Tyler, the Creator singles chronology
| "911 / Mr. Lonely" (2017) | "Boredom" (2017) | "I Ain't Got Time!" (2017) |

Rex Orange County singles chronology
| "Never Enough" (2017) | "Boredom" (2017) | "Edition" (2017) |

Anna of the North singles chronology
| "Someone" (2017) | "Boredom" (2017) | "Money" (2017) |

= Boredom (Tyler, the Creator song) =

2017 song by Tyler, the Creator

"Boredom" is a song written, produced, and performed by American rapper and producer Tyler, the Creator featuring vocals from English singer Rex Orange County and Norwegian singer Anna of the North, with additional vocals from fellow English singer Corinne Bailey Rae. It was released on July 11, 2017, as the second single from Tyler's fourth studio album Flower Boy.

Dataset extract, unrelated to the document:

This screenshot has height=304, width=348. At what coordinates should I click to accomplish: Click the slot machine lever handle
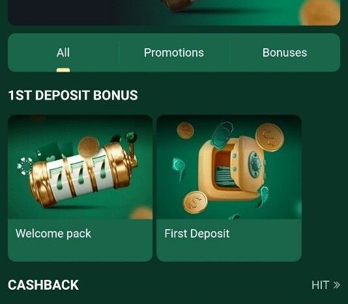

== Background and composition ==
Produced by Tyler, the Creator, the instrumental of the song opens with a guitar strum, followed by drum rolls and waves of electric organ. A flanging effect can be heard throughout the song. Tyler expresses his boredom, along with feelings of loneliness and isolation in the song. In an interview with comedian Jerrod Carmichael, Tyler spoke about him writing the song:I wrote that 5pm on a Saturday, laying on my back, looking so bored. It was nothing to do. No one was hitting me back. Jasper was in the other room, bored out of his mind but I didn't see him all day. My room was warm as hell because I like the heater on and it was nothing to eat but dry cereal. And I'm sitting there like what the fuck am I gonna do? I literally wrote that verse in like ten seconds.

== Charts ==

| Chart (2017) | Peak position |
|---|---|
| New Zealand Heatseekers (RMNZ) | 10 |
| US Bubbling Under R&B/Hip-Hop Singles (Billboard) | 9 |

== Certifications ==

| Region | Certification | Certified units/sales |
| Canada (Music Canada) | Gold | 40,000^{‡} |
| Norway (IFPI Norway) | Gold | 30,000^{‡} |
| United States (RIAA) | Platinum | 1,000,000^{‡} |
^{‡} Sales+streaming figures based on certification alone.